Il ne peux s'agit d'un thème seul. Par exemple la phrase "je vais raconter une histoire d'amour impossible" ne suffit pas à déterminer la substantifique moelle d'une histoire car elle ne nous donne aucun angle. Il faut préciser: "une histoire d'amour impossible qui rend tout le monde heureux dans l'entourage", "une histoire d'amour impossible qui amène un homme à se lancer dans la politique", etc.

Avec ces deux éléments on a une ébauche de "direction" à prendre. On ne fait pas du sur-place, ce qui est la pire chose qui puisse arriver lorsqu'un apprenti-auteur prépare mal sa prémisse.

Une fois ce Core établi, on peut broder autour pour le concrètiser:
- un début, les circonstances de l'histoire et un élément déclencheur qui fait que tout va se mettre en marche;
- un mileu, où les personnages vont interagir pour changer la donne, tenter de résoudre les conflits;
- une fin, où le problème induit par l'élément déclencheur se résoud (de manière positive ou négative).

Ce schéma classique est valable pour toutes les histoires du monde, il n'y a pas d'exception.

Dés lors, pour structurer ses idées avant l'écriture, il faut au moins connaître:
- un problème et l'élément qui le déclenche;
- le type de réction qu'auront les protagonistes face à ce problème;
- et bien souvent, la façon dont se résoud le problème.

Bien souvent, seulement, car parfois les auteurs préfèrent laisser le problème se résoudre "de lui-même", grâce à une connaissance intuitive des protagonistes et de la mécanique dramatique.

Le scénario selon ce schéma, que des auteurs comme Lavandier, McKee ou Syd Field ont largement théorisé, s'articule selon un rythme ternaire: début, milieu, fin. Ce rythme vaut aussi bien pour l'ensemble de l'histoire que pour chaque scène, chaque séquence.

Chaque élément du film aura son élément déclencheur (même implicite), son développement et sa résolution.

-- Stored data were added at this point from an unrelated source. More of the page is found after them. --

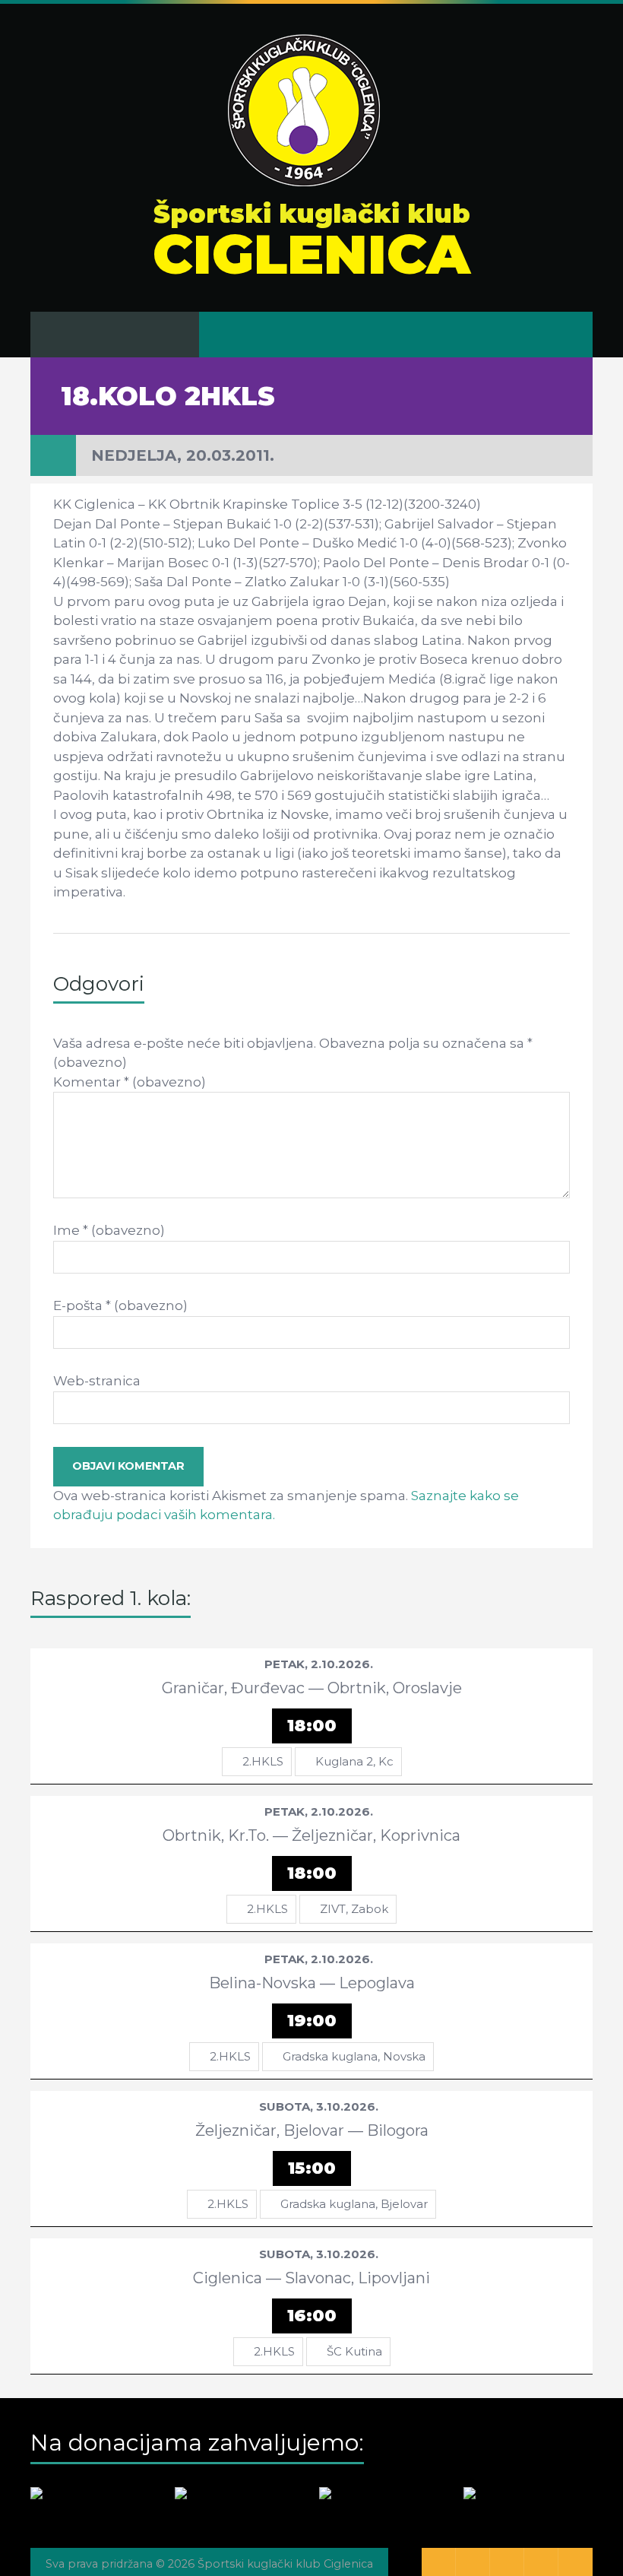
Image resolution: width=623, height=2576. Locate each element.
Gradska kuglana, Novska (354, 2056)
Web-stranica (97, 1380)
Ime (109, 1230)
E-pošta (120, 1305)
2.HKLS (262, 1761)
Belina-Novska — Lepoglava (312, 1983)
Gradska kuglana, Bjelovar (354, 2204)
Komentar (129, 1082)
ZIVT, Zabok (354, 1909)
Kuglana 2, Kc (354, 1761)
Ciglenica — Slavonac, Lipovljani (311, 2278)
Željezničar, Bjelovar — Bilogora (312, 2130)
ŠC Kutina (354, 2351)
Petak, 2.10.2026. (318, 1664)
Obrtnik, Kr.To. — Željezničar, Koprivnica (311, 1835)
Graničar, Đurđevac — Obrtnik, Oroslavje (312, 1688)
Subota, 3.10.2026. (318, 2106)
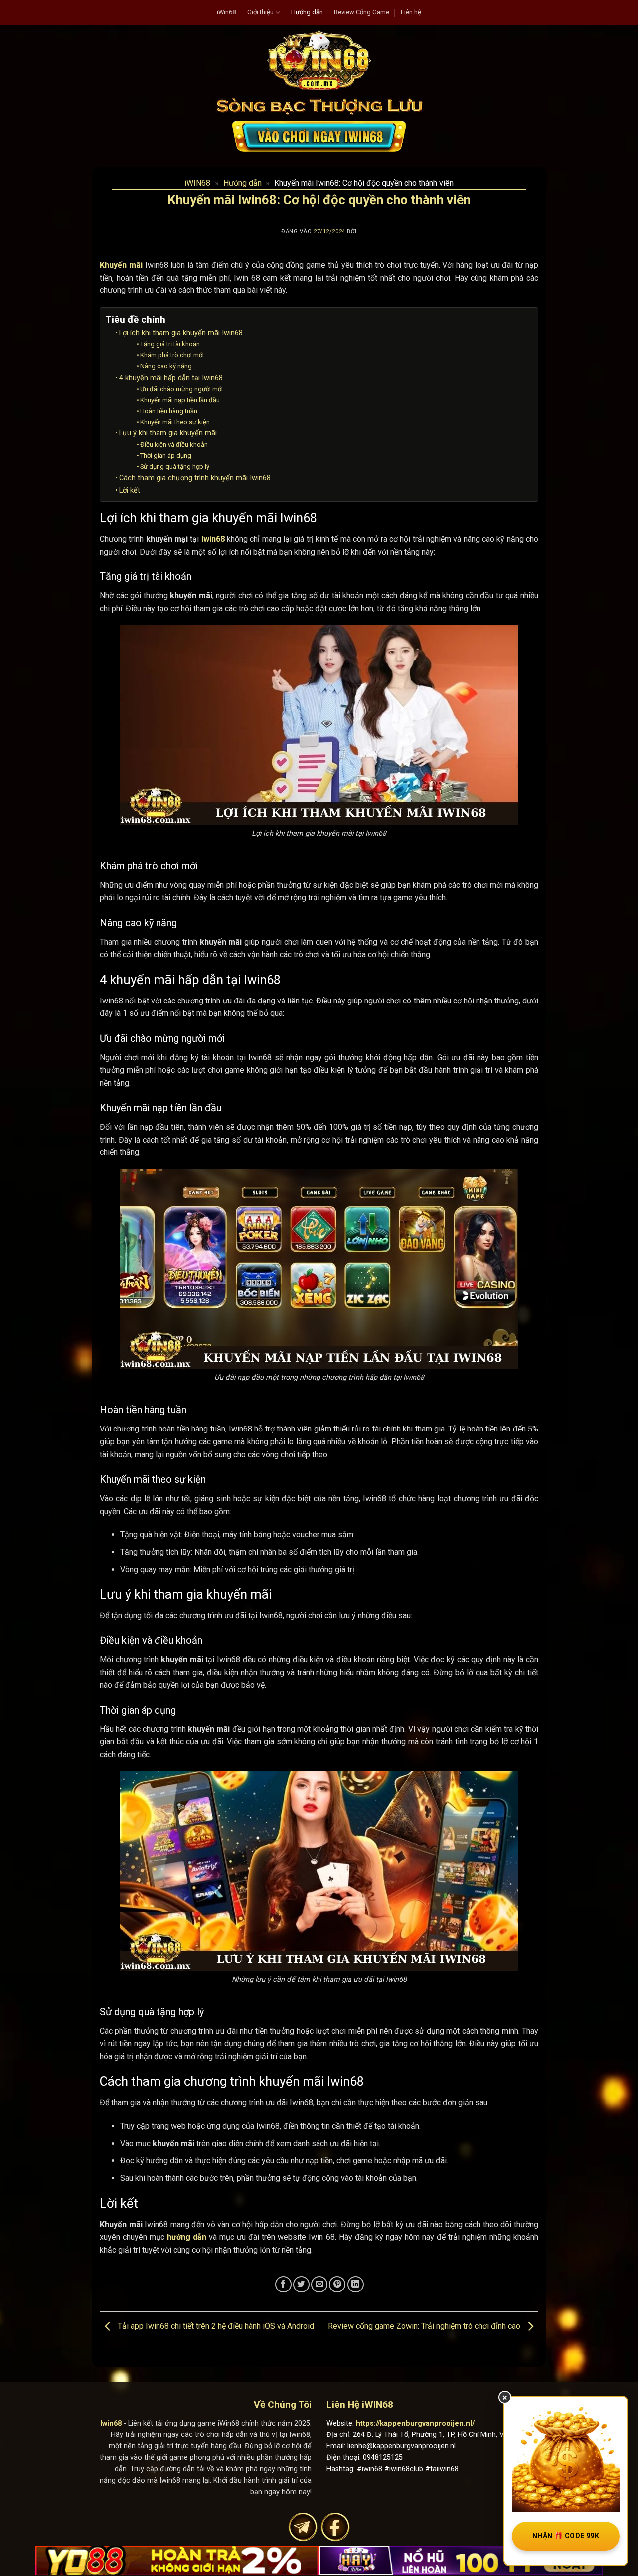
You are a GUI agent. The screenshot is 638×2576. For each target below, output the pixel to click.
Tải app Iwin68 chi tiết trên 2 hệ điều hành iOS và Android (215, 2326)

Ecrire un scénario c'est comme une valse, pour que ça tourne rond il faut une structure en trois temps!

10 janvier 2006

Citation

"I don't think it's very useful to open wide the door for young artists; the ones who break down the door are much more interesting."
-- Paul Schrader

07 janvier 2006

Et pourtant...

Vous n'avez aucune chance de réussir professionnellement dans le métier d'écrivain. C'est statistique. Cette pensée déprimante vous accable, et pourtant vous avez décidé de continuer à écrire.

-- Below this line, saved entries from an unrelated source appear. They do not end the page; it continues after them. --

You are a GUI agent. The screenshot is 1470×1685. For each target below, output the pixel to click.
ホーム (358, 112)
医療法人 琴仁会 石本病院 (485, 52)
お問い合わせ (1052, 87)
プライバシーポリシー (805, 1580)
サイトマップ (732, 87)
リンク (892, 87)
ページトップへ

L'idée a fait son chemin en vous. Vous vous résignez à n'être qu'un raté parmi d'autres, qui écrit pour son pur plaisir en oubliant toutes les contraintes.

Bravo.

Ne ressentez-vous pas une légère... frustration? C'est que l'espoir d'être un jour repéré par un producteur ou un éditeur fait partie intégrante du plaisir d'écrire. Il ne faut pas le nier. Ce "suspense", ce rêve, vous pousse à continuer malgré l'évidence de l'échec.

Il faut que vous enleviez consciemment cette chimère de votre inconscient. Débarassez-vous en, car elle vous rend moins bon.

Je m'explique: si vous écrivez dans l'attente d'une reconnaissance professionnelle, vous adaptez votre écriture aux exigences des professionnels, c'est logique. Or ces exigeances sont incompatibles avec la liberté dont devrait jouïr un artiste indépendant. Vous entrez dans le moule, et par la même occasion, perdez la particuliarité qui caractérise votre amateurisme. A savoir, une liberté de ton, mais aussi une liberté formelle. Aucune contrainte budgétaire, esthétique, éthique, etc.

Vous abandonnez vos privilèges pour entrer dans les bonnes grâces d'un patron invisible. Et cette distortion de l'écriture vous rend amer, car vous vous sentez sans cesse limité, bridé, castré.

Je dis "vous"... Comprenez "je".

Je réalise à quel point mes aspiration professionnelles sont néfastes au bon développement de mon art. Et pourtant j'ai du mal à me résoudre à les abandonner. Je fais aussi partie des moutons de Panurges élevés, gavés, à la sauce "Star Academy".

"Fait un petit effort et tu deviendras une star".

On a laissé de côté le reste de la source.